Daily pages - September 06, 2021

My big insight last night was the idea that even if sometimes the work that needs doing is on ourselves, we still need to ship. That points to a blog or a digital garden as a place to publish/ship the insights that come from those efforts.

I don’t know if I’m asking too much to say you should ship from those times, but I don’t think I am. I’m not talking about daily blog articles, but after it’s all said and done, what came out of it? I’m obviously dating myself, but I think of it like the end of an episode of The Waltons, where John Boy is writing what he learned from recent events.

Thoughts on abundance.

Abundance is tricky because short of a replicator from Star Trek, it’s difficult to understand how we can achieve full abundance in things like food and material objects. It’s fairly clear, in retrospect, how information and in turn music and education and movies could all become abundant. Digital distribution is non-rivalrous. Nothing is lost as you make a copy of a song for your phone or stream it from YouTube.

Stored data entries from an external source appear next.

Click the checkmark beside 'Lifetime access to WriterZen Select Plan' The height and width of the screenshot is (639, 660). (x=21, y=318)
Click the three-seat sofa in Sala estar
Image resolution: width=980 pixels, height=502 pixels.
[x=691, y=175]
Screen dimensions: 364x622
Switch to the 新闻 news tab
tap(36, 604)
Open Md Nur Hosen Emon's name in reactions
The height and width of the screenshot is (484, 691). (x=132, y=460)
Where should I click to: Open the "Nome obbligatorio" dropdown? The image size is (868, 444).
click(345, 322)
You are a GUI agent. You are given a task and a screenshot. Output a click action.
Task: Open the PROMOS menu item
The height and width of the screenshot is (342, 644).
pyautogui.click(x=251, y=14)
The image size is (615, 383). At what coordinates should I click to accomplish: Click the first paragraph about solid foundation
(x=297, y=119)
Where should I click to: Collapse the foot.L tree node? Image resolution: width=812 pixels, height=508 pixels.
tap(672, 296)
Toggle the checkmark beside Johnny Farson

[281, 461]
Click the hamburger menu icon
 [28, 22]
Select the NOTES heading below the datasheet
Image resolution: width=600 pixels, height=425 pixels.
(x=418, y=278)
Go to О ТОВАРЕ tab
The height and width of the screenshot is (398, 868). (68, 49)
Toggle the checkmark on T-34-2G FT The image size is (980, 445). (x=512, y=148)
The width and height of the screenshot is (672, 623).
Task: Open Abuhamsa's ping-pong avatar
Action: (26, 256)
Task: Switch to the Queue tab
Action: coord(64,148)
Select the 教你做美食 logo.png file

You still can’t stream food, and yet we’re mostly experiencing an abundance of food in the world. We’ve gotten good at growing it in large quantities, though we need to get better at maintaining or increasing those yields while making the whole process more sustainable. I feel like, even with the changes that are coming with climate change, we know so much about growing food, even hydroponically, that we’ll be OK.

In his book about abundance, Peter H. Diamandis talks about things like health care getting cheaper and smaller to the point where blood tests, for example, could be so abundant that they’re practically free. So that’s part of the answer. Do we have the materials to give everyone in the world a video camera like the one they used to film TV shows in the 1960s? No, those were huge and used a lot of materials, but now we all have the same functionality (or better) as part of our phone. So the whole meme where you look at a desk in 1990 and ask what items are still on your desk in 2019 is valid. Almost all of those functions (formerly provided by physical objects) were replaced by computer software and databases. So even physical objects are becoming abundant in that way.

I think of the paper microscope that I own. That is a huge reduction in material (and the kinds of materials) from a traditional microscope. And I know that team is continuing to work on similar kinds of projects.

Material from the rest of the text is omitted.